Seasonal Strategies

December 2021 Outlook: New Highs Likely Before Yearend

Seasonal patterns continue to reassert themselves and that is positive for the probability of new highs by yearend. Typical September and early October weakness created a solid set up for our October 8 Seasonal MACD Buy Signal. Then late-October seasonal strength carried into early November before the usual pre-Thanksgiving weakness ensued. As we head into December, the market is trying to find its footing and we look for the market to shake off its current funk as it usually does and rally into the year-end holiday buying spirt.

As the S&P 500 is up rather impressively, 24.9% year-to-date this year through the close on the Tuesday before Thanksgiving, we ran the numbers on the 33 previous years with double digit year-to-date gains at this juncture since 1950. There are a few blemishes, but in general market gains continued into yearend.

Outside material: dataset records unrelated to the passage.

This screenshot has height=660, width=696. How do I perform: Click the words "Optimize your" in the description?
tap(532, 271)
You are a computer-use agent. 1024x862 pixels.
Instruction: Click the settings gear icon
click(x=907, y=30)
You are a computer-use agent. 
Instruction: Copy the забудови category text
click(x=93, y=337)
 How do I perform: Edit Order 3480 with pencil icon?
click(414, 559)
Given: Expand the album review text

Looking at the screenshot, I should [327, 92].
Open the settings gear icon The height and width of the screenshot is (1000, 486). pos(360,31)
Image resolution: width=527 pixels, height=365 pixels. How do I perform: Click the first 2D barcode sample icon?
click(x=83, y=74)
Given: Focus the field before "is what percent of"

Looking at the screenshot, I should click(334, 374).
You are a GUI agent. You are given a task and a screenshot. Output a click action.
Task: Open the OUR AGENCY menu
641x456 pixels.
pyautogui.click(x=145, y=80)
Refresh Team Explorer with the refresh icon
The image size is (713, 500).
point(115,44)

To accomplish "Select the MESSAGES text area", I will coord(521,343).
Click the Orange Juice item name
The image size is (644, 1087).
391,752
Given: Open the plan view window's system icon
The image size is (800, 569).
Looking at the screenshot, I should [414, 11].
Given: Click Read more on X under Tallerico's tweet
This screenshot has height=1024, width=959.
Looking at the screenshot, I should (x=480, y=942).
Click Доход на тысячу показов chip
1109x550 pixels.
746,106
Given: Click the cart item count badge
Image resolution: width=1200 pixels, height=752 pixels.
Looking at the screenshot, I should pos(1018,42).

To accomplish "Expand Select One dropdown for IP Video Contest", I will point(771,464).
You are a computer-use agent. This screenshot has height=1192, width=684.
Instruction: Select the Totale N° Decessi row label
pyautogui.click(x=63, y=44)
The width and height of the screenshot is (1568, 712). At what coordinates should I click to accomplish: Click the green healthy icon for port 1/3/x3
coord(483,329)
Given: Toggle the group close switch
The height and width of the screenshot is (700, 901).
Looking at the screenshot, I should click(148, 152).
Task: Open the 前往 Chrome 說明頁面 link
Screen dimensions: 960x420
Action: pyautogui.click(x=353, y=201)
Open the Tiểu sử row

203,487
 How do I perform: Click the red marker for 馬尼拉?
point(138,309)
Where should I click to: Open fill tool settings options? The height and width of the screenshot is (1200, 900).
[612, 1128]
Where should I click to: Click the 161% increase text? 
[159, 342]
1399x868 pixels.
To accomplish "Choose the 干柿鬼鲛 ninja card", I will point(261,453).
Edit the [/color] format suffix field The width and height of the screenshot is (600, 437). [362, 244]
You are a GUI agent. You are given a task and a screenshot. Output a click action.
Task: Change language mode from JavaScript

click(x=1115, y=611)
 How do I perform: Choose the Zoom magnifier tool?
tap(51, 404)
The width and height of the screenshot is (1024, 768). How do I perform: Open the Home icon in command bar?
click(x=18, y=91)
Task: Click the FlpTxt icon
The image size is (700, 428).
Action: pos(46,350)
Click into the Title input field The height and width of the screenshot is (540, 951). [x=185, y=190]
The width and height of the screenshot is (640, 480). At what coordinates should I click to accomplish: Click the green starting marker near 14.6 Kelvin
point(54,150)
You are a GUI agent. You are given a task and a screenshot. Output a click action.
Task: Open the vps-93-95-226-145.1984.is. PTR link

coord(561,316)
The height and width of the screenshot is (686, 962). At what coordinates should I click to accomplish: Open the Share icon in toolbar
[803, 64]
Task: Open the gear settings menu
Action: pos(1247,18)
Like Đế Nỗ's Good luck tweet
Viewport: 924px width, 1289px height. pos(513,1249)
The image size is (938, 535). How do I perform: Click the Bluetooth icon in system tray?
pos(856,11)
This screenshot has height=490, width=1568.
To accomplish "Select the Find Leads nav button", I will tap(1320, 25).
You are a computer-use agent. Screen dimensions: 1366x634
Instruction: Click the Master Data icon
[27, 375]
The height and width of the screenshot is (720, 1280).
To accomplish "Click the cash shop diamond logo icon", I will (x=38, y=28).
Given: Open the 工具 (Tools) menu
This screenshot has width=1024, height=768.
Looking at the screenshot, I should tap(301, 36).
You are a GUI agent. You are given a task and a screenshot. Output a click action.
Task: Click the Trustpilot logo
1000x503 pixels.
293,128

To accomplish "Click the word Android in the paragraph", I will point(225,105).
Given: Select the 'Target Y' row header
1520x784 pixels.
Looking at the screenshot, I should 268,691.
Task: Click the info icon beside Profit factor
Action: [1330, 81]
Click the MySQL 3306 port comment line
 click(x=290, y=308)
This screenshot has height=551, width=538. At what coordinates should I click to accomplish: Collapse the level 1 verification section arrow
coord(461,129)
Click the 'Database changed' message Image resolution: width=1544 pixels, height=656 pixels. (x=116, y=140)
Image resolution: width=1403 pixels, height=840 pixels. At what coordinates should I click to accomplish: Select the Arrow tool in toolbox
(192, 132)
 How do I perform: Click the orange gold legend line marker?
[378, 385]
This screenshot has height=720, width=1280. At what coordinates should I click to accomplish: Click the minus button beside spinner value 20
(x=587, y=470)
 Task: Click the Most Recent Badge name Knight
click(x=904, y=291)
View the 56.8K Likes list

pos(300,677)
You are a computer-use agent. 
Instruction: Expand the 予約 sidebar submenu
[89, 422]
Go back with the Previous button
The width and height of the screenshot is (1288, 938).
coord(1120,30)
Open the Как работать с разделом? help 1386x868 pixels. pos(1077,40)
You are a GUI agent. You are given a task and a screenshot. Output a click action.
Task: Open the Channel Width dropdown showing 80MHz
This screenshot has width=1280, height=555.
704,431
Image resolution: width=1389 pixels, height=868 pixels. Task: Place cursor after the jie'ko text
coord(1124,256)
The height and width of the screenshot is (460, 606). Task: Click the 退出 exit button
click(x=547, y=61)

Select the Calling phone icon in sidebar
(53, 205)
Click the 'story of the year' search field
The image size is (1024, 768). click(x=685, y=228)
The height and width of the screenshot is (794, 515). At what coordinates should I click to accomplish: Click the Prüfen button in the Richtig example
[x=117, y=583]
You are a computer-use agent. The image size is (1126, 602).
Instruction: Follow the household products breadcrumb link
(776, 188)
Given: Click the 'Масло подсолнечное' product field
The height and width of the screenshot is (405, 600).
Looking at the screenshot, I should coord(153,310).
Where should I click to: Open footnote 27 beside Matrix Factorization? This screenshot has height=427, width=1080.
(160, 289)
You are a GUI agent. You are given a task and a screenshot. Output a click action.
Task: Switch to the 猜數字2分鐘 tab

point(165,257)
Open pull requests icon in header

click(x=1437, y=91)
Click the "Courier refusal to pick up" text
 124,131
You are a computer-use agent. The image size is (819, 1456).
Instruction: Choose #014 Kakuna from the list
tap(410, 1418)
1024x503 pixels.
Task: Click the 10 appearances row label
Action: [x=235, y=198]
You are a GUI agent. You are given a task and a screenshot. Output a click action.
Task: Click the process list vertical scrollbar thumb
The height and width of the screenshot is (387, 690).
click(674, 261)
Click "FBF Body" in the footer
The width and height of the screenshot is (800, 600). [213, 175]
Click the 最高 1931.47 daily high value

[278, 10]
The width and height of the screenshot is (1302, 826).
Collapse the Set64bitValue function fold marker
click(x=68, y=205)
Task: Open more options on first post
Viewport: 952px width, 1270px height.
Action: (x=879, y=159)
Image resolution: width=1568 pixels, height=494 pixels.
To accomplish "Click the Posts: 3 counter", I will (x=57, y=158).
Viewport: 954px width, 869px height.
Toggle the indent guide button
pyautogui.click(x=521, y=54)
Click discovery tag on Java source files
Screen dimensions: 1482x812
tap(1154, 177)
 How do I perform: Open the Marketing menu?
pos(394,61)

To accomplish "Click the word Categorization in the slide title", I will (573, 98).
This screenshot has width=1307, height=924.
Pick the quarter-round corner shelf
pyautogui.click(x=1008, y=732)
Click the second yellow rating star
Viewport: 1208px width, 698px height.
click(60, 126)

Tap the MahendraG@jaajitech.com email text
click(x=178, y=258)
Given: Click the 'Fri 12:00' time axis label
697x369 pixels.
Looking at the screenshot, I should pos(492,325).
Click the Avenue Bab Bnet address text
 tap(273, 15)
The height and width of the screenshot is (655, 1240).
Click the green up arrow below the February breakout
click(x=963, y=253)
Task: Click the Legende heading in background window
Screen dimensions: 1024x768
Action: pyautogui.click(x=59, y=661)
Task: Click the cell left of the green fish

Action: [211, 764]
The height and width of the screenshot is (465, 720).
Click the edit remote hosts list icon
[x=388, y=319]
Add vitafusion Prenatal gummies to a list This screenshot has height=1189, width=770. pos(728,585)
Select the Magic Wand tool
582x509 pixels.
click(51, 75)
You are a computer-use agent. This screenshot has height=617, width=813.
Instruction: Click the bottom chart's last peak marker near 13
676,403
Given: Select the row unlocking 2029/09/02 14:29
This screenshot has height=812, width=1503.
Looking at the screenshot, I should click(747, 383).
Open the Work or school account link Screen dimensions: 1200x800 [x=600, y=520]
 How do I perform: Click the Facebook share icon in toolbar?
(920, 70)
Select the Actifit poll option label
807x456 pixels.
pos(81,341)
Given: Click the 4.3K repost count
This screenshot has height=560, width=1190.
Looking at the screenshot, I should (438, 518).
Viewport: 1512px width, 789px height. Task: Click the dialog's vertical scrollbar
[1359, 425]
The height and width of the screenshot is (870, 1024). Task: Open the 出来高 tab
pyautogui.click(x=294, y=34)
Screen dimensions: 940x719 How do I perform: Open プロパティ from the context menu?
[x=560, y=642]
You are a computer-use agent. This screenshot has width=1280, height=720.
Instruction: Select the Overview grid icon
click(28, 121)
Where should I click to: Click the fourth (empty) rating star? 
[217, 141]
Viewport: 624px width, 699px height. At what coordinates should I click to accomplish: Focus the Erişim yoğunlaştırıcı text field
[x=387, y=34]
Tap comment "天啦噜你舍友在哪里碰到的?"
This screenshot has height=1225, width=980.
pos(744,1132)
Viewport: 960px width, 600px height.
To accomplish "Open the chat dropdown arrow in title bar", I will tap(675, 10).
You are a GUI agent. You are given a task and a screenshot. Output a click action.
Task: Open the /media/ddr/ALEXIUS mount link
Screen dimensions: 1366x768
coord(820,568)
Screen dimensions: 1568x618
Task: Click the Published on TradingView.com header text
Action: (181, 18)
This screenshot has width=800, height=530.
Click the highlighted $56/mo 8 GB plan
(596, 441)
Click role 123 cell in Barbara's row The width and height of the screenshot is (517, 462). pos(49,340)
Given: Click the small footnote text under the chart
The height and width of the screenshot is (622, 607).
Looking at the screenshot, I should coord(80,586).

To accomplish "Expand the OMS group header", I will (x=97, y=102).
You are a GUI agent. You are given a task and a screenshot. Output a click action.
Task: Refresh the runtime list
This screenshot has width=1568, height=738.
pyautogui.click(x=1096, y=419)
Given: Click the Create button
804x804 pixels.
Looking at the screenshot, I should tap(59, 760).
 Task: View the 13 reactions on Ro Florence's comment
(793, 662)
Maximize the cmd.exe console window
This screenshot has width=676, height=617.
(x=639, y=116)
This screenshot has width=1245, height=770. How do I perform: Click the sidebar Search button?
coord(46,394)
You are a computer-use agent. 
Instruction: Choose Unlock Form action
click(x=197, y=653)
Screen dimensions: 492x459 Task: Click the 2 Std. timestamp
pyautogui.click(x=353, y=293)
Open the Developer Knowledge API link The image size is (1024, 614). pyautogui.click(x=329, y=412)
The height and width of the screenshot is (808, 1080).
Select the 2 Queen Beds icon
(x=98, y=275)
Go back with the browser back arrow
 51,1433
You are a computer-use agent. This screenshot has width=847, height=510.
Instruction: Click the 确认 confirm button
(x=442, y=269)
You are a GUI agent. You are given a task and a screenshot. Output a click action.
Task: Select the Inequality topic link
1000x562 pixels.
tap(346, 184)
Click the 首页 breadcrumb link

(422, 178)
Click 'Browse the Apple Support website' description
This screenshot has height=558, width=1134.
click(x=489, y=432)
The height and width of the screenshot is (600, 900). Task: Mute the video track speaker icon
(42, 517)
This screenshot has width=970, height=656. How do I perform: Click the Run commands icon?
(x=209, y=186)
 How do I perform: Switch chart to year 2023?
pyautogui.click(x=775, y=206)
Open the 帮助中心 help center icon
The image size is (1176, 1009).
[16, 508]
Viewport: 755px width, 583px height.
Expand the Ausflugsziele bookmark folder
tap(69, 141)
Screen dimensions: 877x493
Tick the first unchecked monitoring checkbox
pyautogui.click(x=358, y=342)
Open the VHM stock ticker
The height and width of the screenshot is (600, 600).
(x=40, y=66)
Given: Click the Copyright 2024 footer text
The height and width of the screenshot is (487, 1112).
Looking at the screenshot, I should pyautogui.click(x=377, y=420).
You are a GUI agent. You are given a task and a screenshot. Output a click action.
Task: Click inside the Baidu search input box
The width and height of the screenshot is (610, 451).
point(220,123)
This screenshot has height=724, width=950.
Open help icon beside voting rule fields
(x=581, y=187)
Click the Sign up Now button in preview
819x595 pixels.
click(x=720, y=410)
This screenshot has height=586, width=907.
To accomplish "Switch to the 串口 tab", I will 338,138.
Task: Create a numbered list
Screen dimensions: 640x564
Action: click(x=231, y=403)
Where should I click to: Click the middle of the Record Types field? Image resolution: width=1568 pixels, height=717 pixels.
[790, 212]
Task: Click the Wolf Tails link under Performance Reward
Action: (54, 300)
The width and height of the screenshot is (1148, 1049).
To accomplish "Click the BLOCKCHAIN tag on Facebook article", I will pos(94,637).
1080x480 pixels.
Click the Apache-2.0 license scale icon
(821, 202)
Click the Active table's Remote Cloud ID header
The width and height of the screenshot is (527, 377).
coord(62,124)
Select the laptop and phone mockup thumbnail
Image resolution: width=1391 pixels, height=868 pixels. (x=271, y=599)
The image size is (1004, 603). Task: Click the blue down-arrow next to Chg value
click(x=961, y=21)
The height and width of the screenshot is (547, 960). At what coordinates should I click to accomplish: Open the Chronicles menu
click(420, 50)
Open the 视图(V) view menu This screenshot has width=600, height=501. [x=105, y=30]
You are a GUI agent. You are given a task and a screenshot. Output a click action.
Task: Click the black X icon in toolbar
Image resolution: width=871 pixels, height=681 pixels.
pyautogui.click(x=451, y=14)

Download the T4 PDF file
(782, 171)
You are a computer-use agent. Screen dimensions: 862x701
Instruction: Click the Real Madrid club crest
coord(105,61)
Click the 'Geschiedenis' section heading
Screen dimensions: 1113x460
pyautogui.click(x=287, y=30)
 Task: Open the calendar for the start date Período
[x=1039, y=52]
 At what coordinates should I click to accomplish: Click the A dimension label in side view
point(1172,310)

Most importantly, there are no major selloffs on this list. The big December decline of -9.2% in 2018 came after the S&P 500 was down -1.2% at this point in the year. After double-digit YTD gains the S&P 500 was up 70% of the time from the Tuesday before Thanksgiving to yearend for an average gain of 2.3%.

Also of note is that the Santa Claus Rally suffered only four losses in these years. But these four down SCRs in 1955, 1968, 1999 and 2014 were followed by flat years in 1956 and 2015 and down years in 1969 and 2000. As Yale’s famous line states (2021 Almanac page 116 and 2022 Almanac page 118): “If Santa Claus Should Fail To Call, Bears May Come to Broad and Wall.”

S&P 500 Gains Post Thanksgiving to Yearend

December typically starts out weak as tax-loss selling ramps up and with the big gains this year we believe that early December weakness is likely to materialize. Then as you can see in the typical December chart here stocks usually begin to takeoff around mid-month led by small caps and the Russell 2000.

This is what used to be known as the “January Effect:” small caps outperforming large caps in the month of January. Nowadays most of the so-called January Effect tends to take place in the last half of December (2021 Almanac pages 110 & 112, 2022 pages 112 & 114). The January Effect is not to be confused with the January Barometer (2021 Almanac page 16, 2022 page 18), which states as the S&P 500 goes in January, so goes the year.

Typical December Seasonal Pattern Chart

The Santa Claus Rally was defined by Yale Hirsch in 1972 as the last five trading days of the year and the first two trading days of the New Year. This short, sweet rally is usually good for about 1.3% on the S&P 500, but as we alluded to before the real significance of the SCR is as an indicator.

It is our first seasonal indicator of the year ahead. Years when there was no Santa Claus Rally tended to precede bear markets or times when stocks hit significantly lower prices later in the year. We get an even better indication of the New Year when we combine SCR with the First Five Days Early Warning System (2021 Almanac page 14, 2022 page 16) and the full-month January Barometer reading. We call this the “January Indicator Trifecta.”

When all three are up the S&P 500 has been up 90% of the time, 28 of 31 years, with an average gain of 17.5%. When any of them are down the year’s results are reduced and when all three are down the S&P was down 3 of 8 years with an average loss of -3.6% with bear markets in 1969 (-11.4%), 2000 (-10.1%) and 2008 (-38.5%), flat years in 1956 (2.6%), 1978 (1.1%) and 2005 (3.0%). Down Trifecta’s were followed by gains in 1982 (14.8%) and 2016 (9.5%).

Our outlook remains bullish for the remainder of 2021 and as long as Covid cases don’t explode again and many places go on lockdown or ramp up restrictions majorly, new highs are likely before yearend and we would not be surprised to see the S&P 500 encroach upon the big round number of 5000. 2022 will likely be a different case and we will address that thoroughly in our 2022 Annual Forecast next month.